_TASK OBJECTIVE_
Search the records for the string "link" and copy every line where it turns up.

_SUPPLIED RECORDS_

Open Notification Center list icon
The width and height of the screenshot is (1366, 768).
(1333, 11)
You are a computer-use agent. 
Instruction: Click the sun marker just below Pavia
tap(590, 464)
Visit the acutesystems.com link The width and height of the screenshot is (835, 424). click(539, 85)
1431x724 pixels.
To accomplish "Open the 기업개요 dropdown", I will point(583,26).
--
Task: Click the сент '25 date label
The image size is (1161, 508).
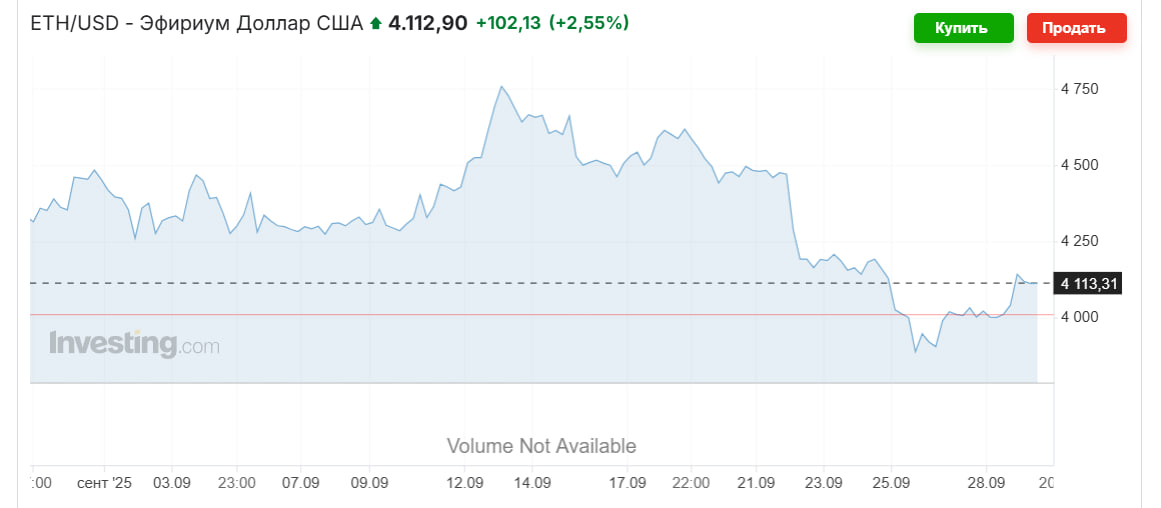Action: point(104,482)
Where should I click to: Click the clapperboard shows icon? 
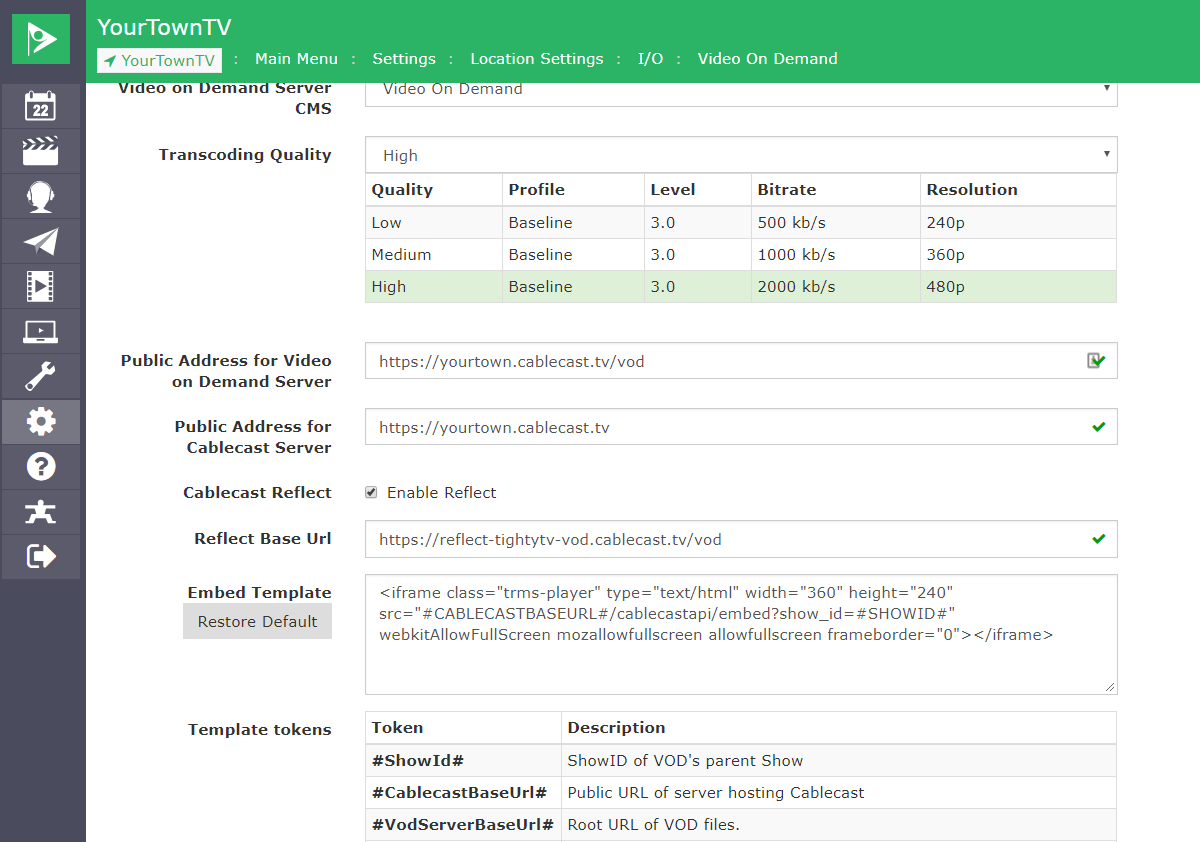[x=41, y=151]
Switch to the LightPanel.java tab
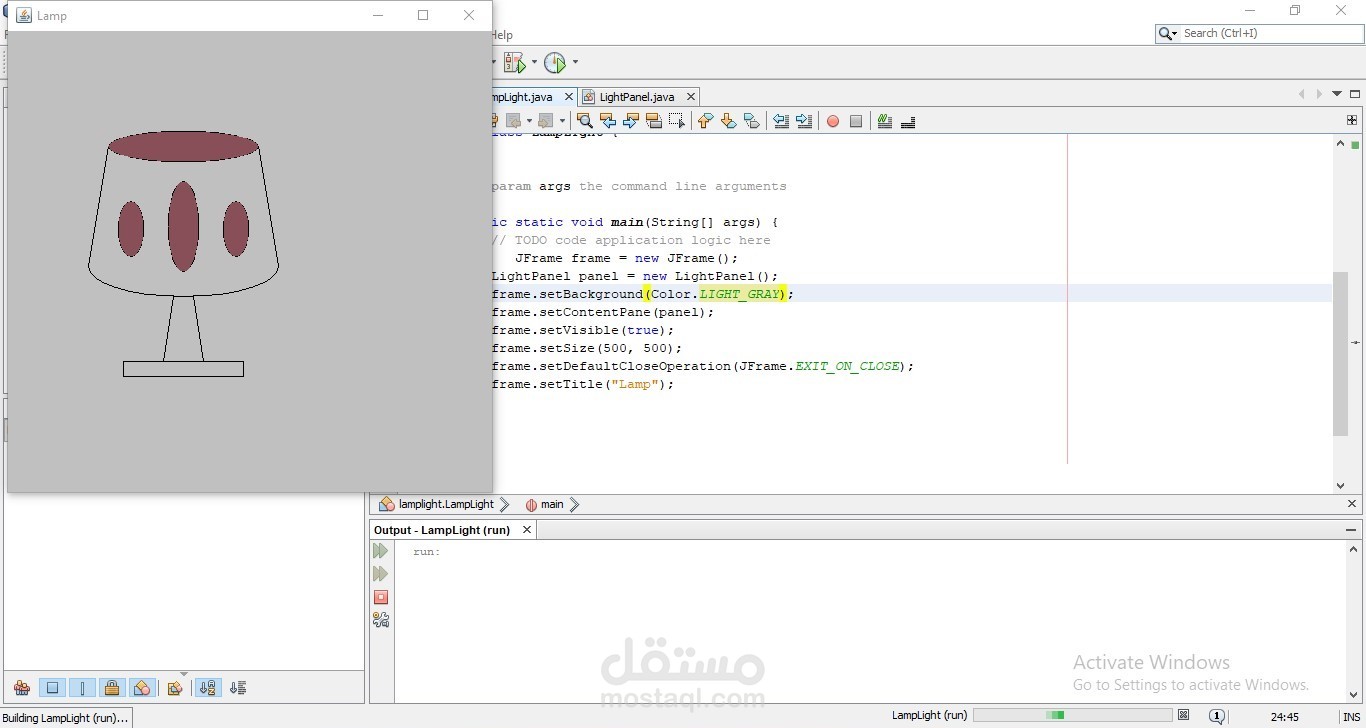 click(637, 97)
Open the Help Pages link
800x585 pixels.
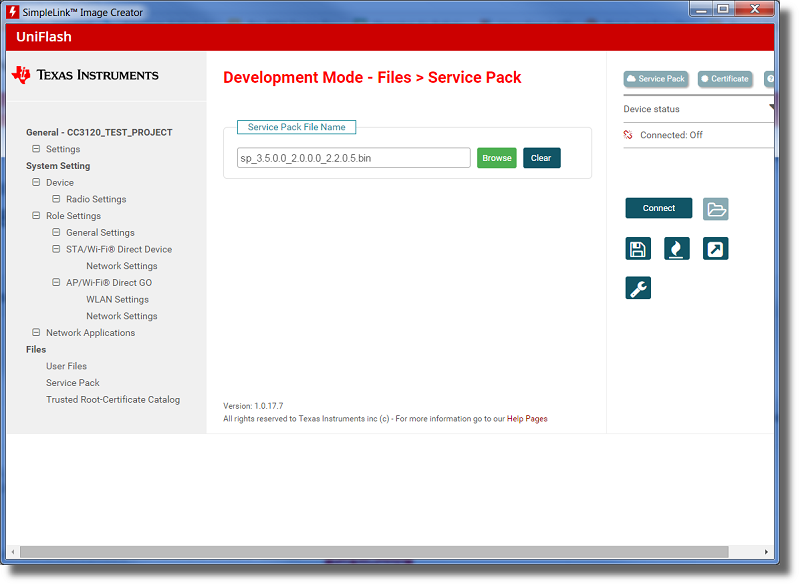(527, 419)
--
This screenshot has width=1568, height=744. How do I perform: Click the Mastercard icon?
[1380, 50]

_WRITTEN ANSWER_
Visit the acutesystems.com link The width and height of the screenshot is (835, 424). click(539, 85)
Open the Help Pages link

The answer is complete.